On venait de partout leur livrer du cuivre, du plomb, du zinc et toutes sortes de métaux. Hakim, le frère cadet, avoue qu’entre 2005 et 2008, il leur arrivait d’employer jusqu’à 40 ouvriers, vu le volume des affaires. Plus aujourd’hui où l’activité s’est réduite à sa plus simple expression : réceptionner quelques chargements, trier les métaux et les livrer à des transformateurs nationaux.

L’engin de levage de location a été restitué à son propriétaire, plusieurs employés ont été remerciés. De temps en temps, le parc revend en l’état quelques produits, entre autres des portes métalliques, de la tôle ondulée, des pièces automobiles ou des produits électroménagers hors d’usage. Même la forte demande observée sur l’aluminium et le plomb,

deux métaux dont la rareté a fait exploser les prix, n’a pas permis de booster à nouveau le métier; les quantités récupérées sont ridicules, suffisant à peine à payer les salaires des 4 frères. En comparaison, la montagne constituée d’objets métalliques au rebut, de machines industrielles hors d’usage, de rond à béton, de grilles métalliques ne fait que s’élever.

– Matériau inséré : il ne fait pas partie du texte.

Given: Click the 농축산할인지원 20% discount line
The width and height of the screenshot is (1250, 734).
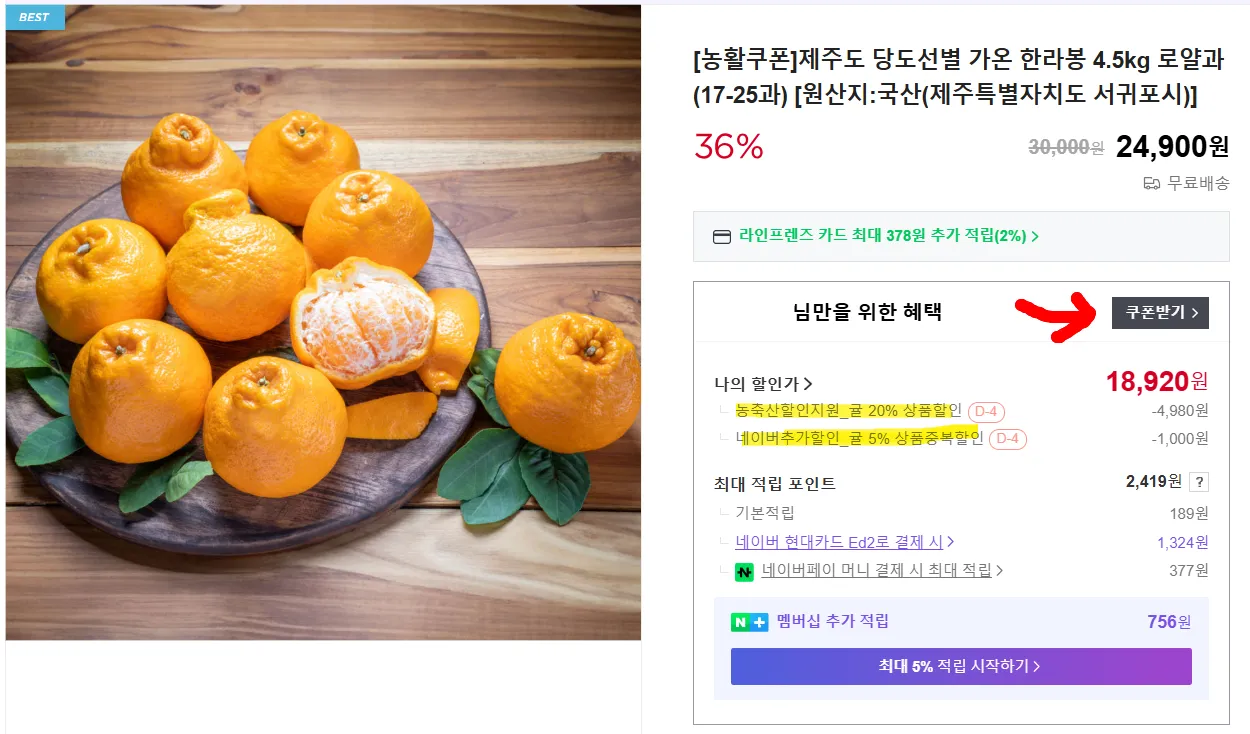Looking at the screenshot, I should tap(848, 411).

Où mettre tous ces déchets si l’Etat venait à interdire leur exportation ? Pour Hakim et ses employés, la réponse est évidente : les rejeter dans la nature parce qu’il n’y a pas d’autre endroit où les stocker.

En fin de compte, le chômage

Chez ammi Ali, l’un des plus anciens récupérateurs de Fouka, les mines sont défaites. Les jeunes employés savent que leur destin est scellé : dans quelques jours, ils recevront leur solde de tout compte.

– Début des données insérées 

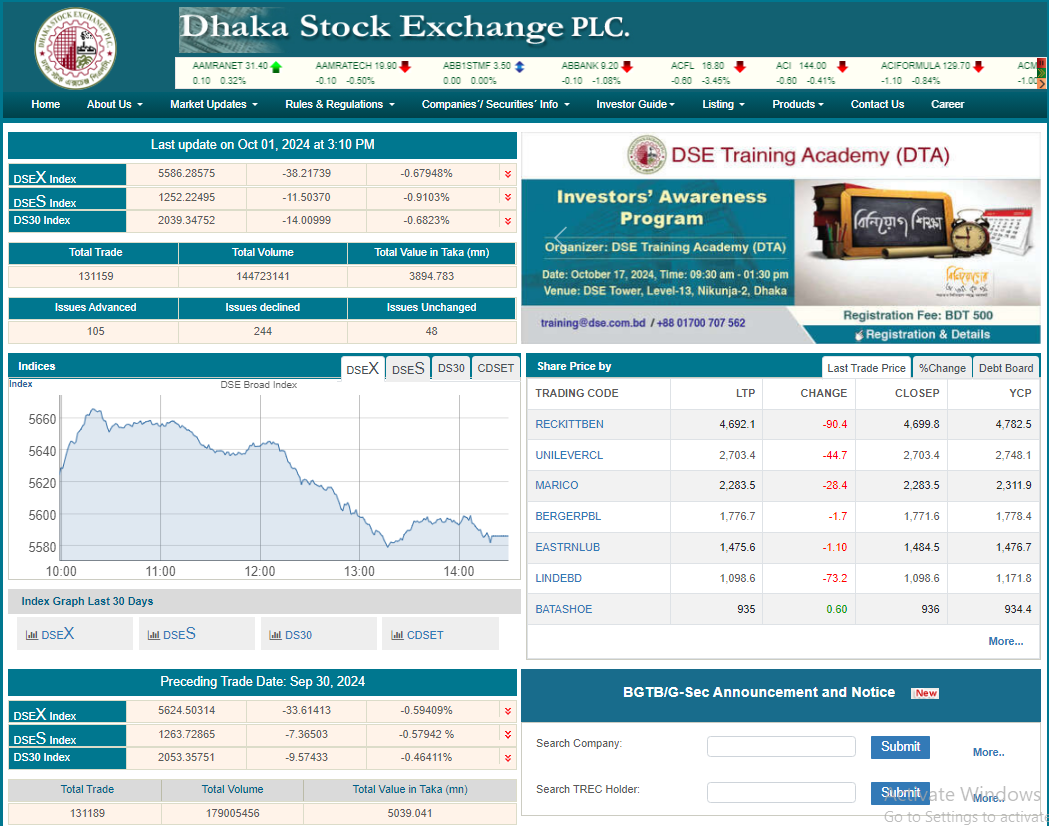Submit the Search Company form

click(900, 746)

Stoïque, Ahmed, qui traîne derrière lui une vingtaine d’années dans ce métier, considère la décision d’interdire d’exporter les métaux de récupération comme un coup de poignard dans le dos. Il explique de depuis l’explosion de cette activité, plus aucun problème social sérieux ne s’est posé à Fouka.

D’après lui, les jeunes récupérateurs gagnent plus de 1400 DA par jour. Idem pour les transporteurs de camionnettes qui s’en sortent avec une recette de 3000 à 4000 DA/jour. Tout le monde est gagnant, y compris la direction de l’environnement qui perçoit une taxe de 9000 DA chaque trimestre. Même le puits d’eau creusé par Ammi Ali est soumis à l’impôt : 9000 DA par trimestre !

Les arguments sont nombreux pour maintenir cette activité : si l’Etat ne veut plus qu’on exporte, alors il n’a qu’à multiplier les fonderies. Pour l’heure, les quelques fondeurs sont dépassés, leurs capacités ne leur permettant de traiter qu’une infime partie des énormes quantités de métaux récupérées.

Sur un autre registre, les employés se disent non concernés par les pratiques mafieuses de quelques exportateurs, et ne sentent pas, non plus, responsables des vols de métaux. Hakim estime que L’Etat dispose de ses instruments pour contrôler l’activité, punir les contrevenants et mettre en prison les voleurs. Pour lui, il est hors de question de payer pour les brebis galeuses.

D’ailleurs, dit-il, aucune profession n’en est épargnée. A la question de savoir d’où provient la «marchandise», nos interlocuteurs sont formels : de la nature, des décharges sauvages, des chantiers abandonnés, d’achats auprès d’entreprises contentes de se débarrasser de leurs encombrants rebuts. Ils reconnaissent qu’il y a des vols mais cette question ne relève pas de leur ressort.

Le plus important, fait remarquer Azzedine, le gérant du parc de Ammi Ali, l’interdiction de l’activité signifie la mise au chômage de milliers de personnes. Pour la seule région de Fouka-Bou Ismaïl, où se concentre une vingtaine de «kherrada», on dénombre au moins 10 000 personnes qui vivent directement ou indirectement de la récupération des métaux.